Stranger Things 3 cresce come i suoi protagonisti e da un mondo ludico il cui divertimento scaturiva dal riconoscimento comune di tratti caratteristici di tutte le nostre fasi puberali, riesce a diventare una profonda elucubrazione critica su una buona parte del cinema degli anni Ottanta cristallizzandone e mettendo in comunicazione tutti quegli elementi disseminati nei generi e tra i generi che trattano del passaggio dall’adolescenza all’età adulta. Nonostante l’approccio critico al cinema del passato, la terza stagione di Stranger Things mantiene onestamente i paletti del genere, si ostina a non uscire dall’ambito dell’horror fantascientifico e continua a mettersi sulle spalle dei giganti del passato: tra tutti John Carpenter, di cui La cosa, al design del quale si ispira la creatura tentacolare guidata dal Mind Flayer e minaccia principale di questa stagione, è esplicitamente citata in una brillante battuta sulla superiorità dei remake rispetto agli originali, e George A. Romero con il coevo Il giorno degli zombi, altro numero tre di una saga e sorta di benedizione autoimpartitasi dagli autori (il fulcro della storia è d’altronde un enorme centro commerciale ed è impossibile non pensare anche a Zombi). Quello che finora era stato il grande assente nella gamma di stereotipi degli anni Ottanta smazzati da Stranger Things nelle prime due stagioni, vede finalmente il proprio ingresso trionfale, ovvero la minaccia russa, portando il contesto narrativo a un livello superiore, dove non c’è più spazio per i giochi di ruolo, mentre si insinua sempre di più la paranoia, la percezione reale di un nemico che non è solo confinato in un’altra dimensione ma si cela, guarda caso, sottoterra, allo stesso livello in cui si nascondono i mostri.

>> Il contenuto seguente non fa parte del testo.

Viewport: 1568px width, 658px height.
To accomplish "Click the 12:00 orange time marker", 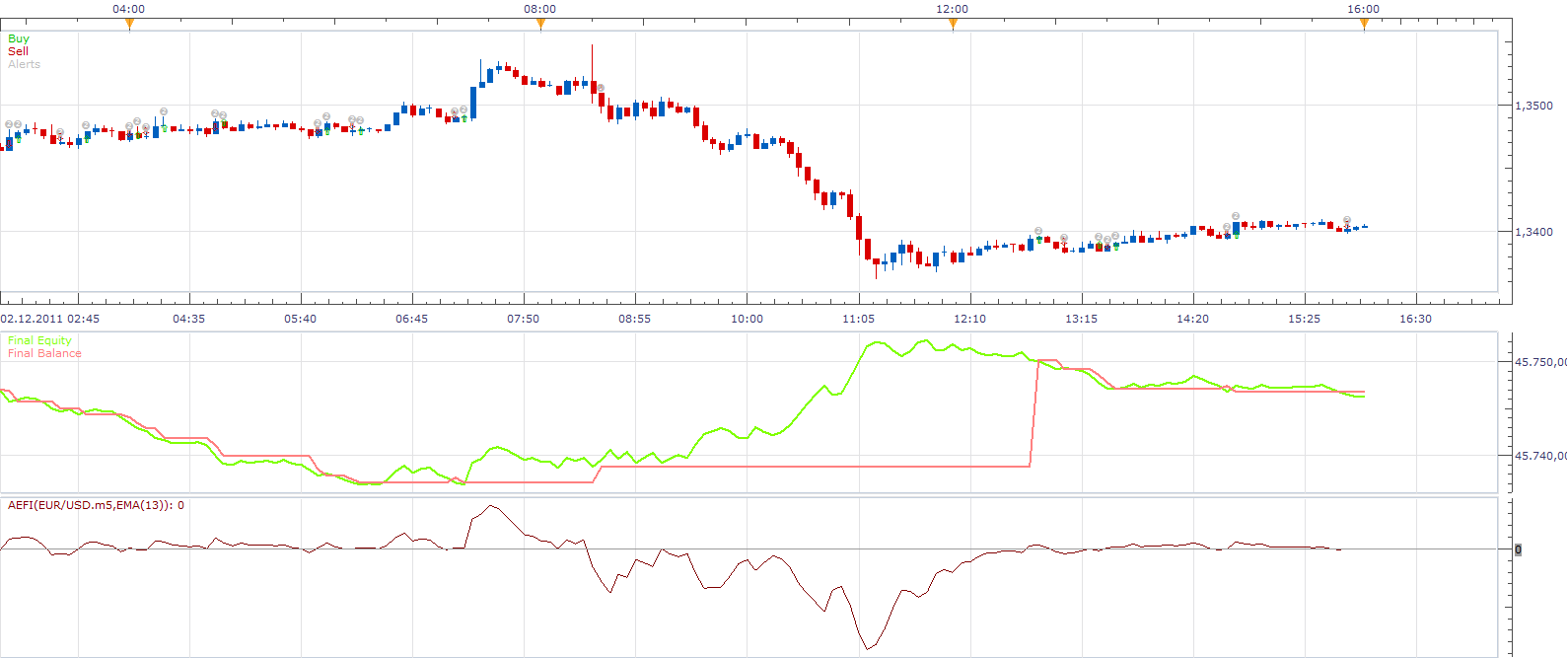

Nelle viscere della Terra, e in particolare nella cittadina di Hawkings, i cattivi comunisti sovietici tentano di riaprire il portale rinchiuso a fatica da Undici per poter comunicare con il Mind Flyer, il quale ha ben altri piani per poter conquistare il mondo e deve trovare il modo di eliminare l’unica minaccia per la sua incolumità, ovvero proprio i poteri telecinetici di Undici, contro la quale scatena un mostro gigante composto letteralmente dalla carne e dal sangue di corpi umani. Di nuovo alle mani dei bambini si lega il destino del mondo, la cui responsabilità li spinge sempre più ad uscire dall’involucro dell’infanzia, a smarcarsi dal mondo adulto, a scoprire nuove sensazioni, nuovi sentimenti e appetiti di natura sessuale. La chiave di volta di Stranger Things 3 è proprio questa: restare fedeli a quella sincerità del passato di raccontare una fase indimenticabile della propria vita usando gli stessi occhi di chi la vive in prima persona, pur passando per le strizzate d’occhio cinefile a volte ingombranti (nel bel mezzo del climax finale, due ragazzi cominciano a intonare Never ending story) e per le sterzate inaspettate nell’horror più viscerale. Ma se il trend è questo, che la storia continui pure all’infinito.